> **EXERCISE MATERIAL**
##########

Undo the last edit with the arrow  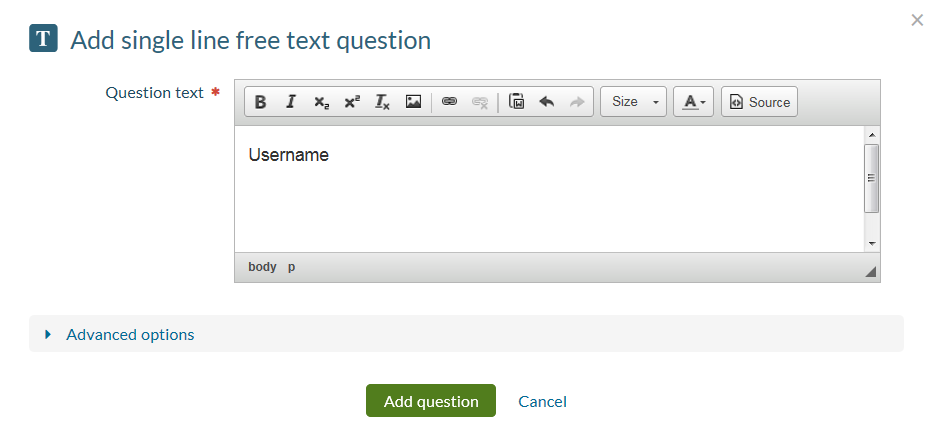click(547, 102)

##########

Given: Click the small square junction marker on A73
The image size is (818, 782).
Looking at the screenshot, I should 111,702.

##########

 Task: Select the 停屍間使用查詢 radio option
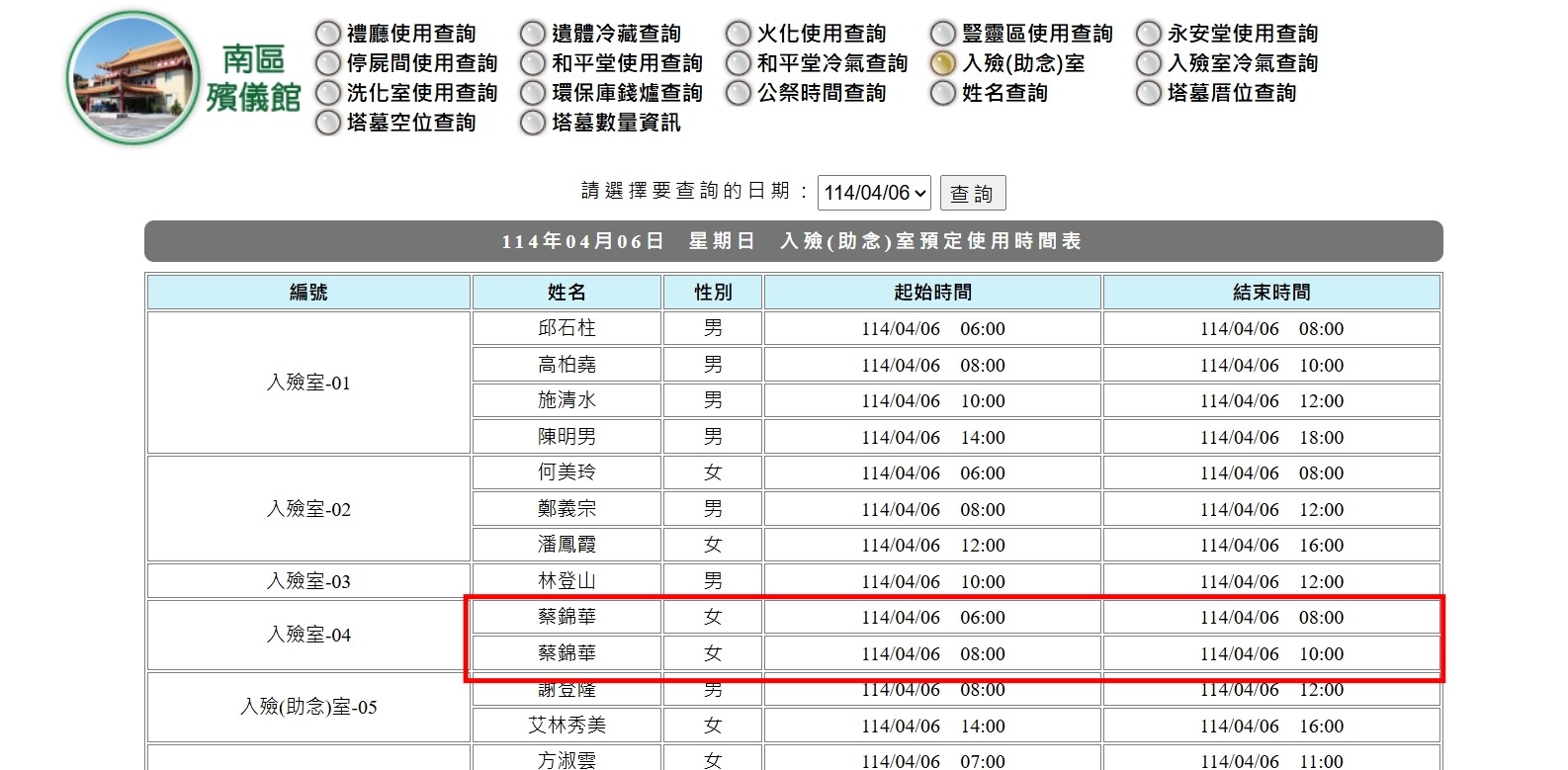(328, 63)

##########

> **GIVEN PROBLEM**
Please render the data from the line containing "Given: Click the" through the line containing "Looking at the screenshot, I should 111,702." as a numbered list, with blank lines left out.

> **RESPONSE FOR THIS EXERCISE**
1. Given: Click the small square junction marker on A73
2. The image size is (818, 782).
3. Looking at the screenshot, I should 111,702.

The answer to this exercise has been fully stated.